WHAT YOU ARE ASKED TO DO
Leaving the pictures aside, transcribe only and exactly the lines from the one with "The height and" through the end of the entries, both included.

SOURCE RECORDS
******
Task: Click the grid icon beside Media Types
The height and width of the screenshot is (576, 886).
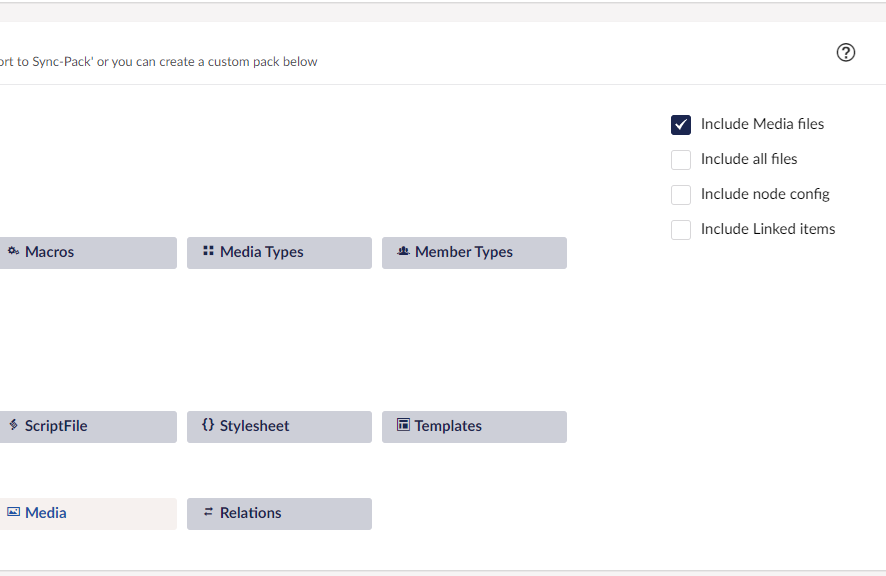Action: 209,251

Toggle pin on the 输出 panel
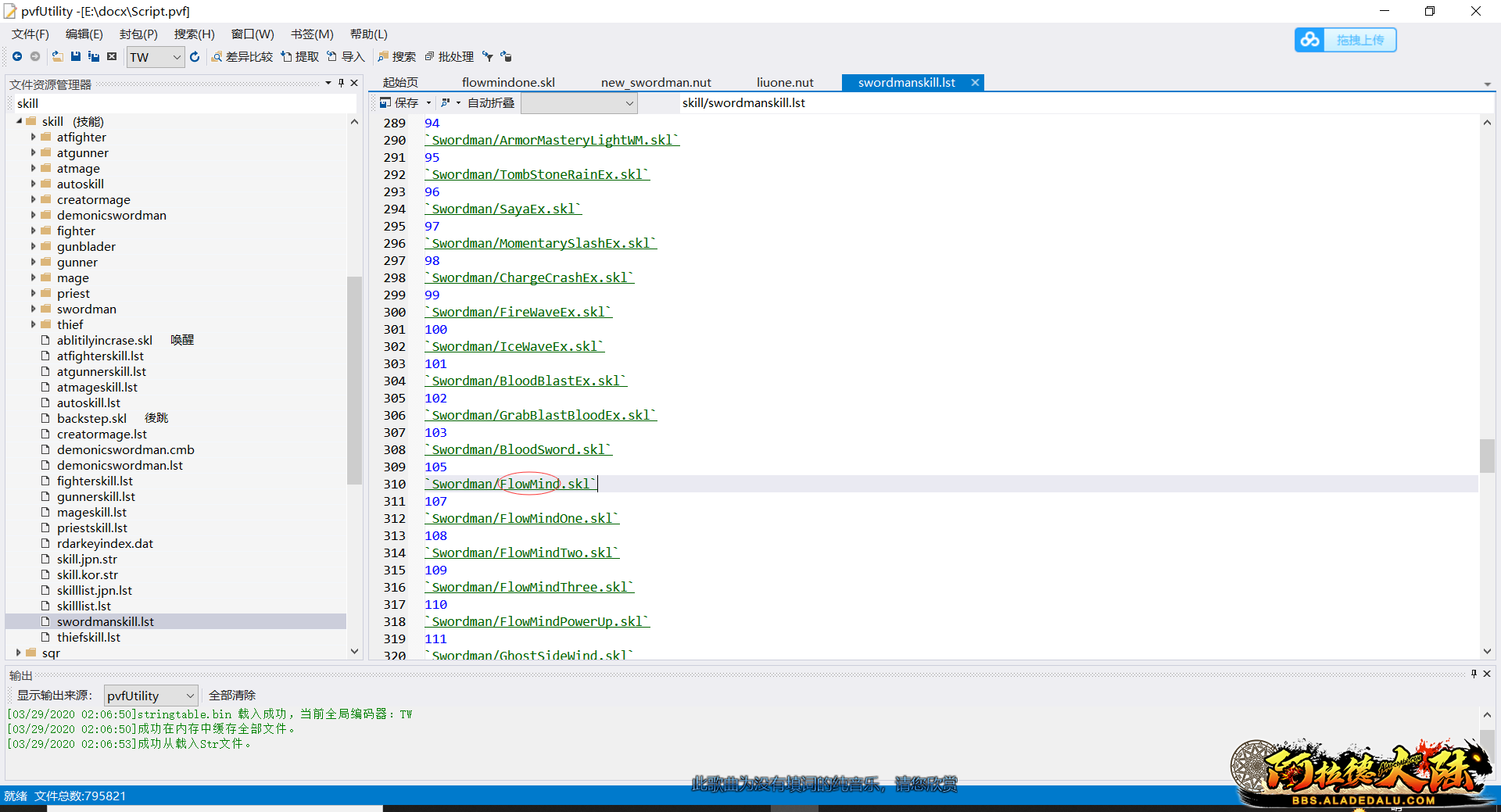[1474, 674]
******
TASK RESULT
The height and width of the screenshot is (576, 886).
Action: 209,251

Toggle pin on the 输出 panel
[1474, 674]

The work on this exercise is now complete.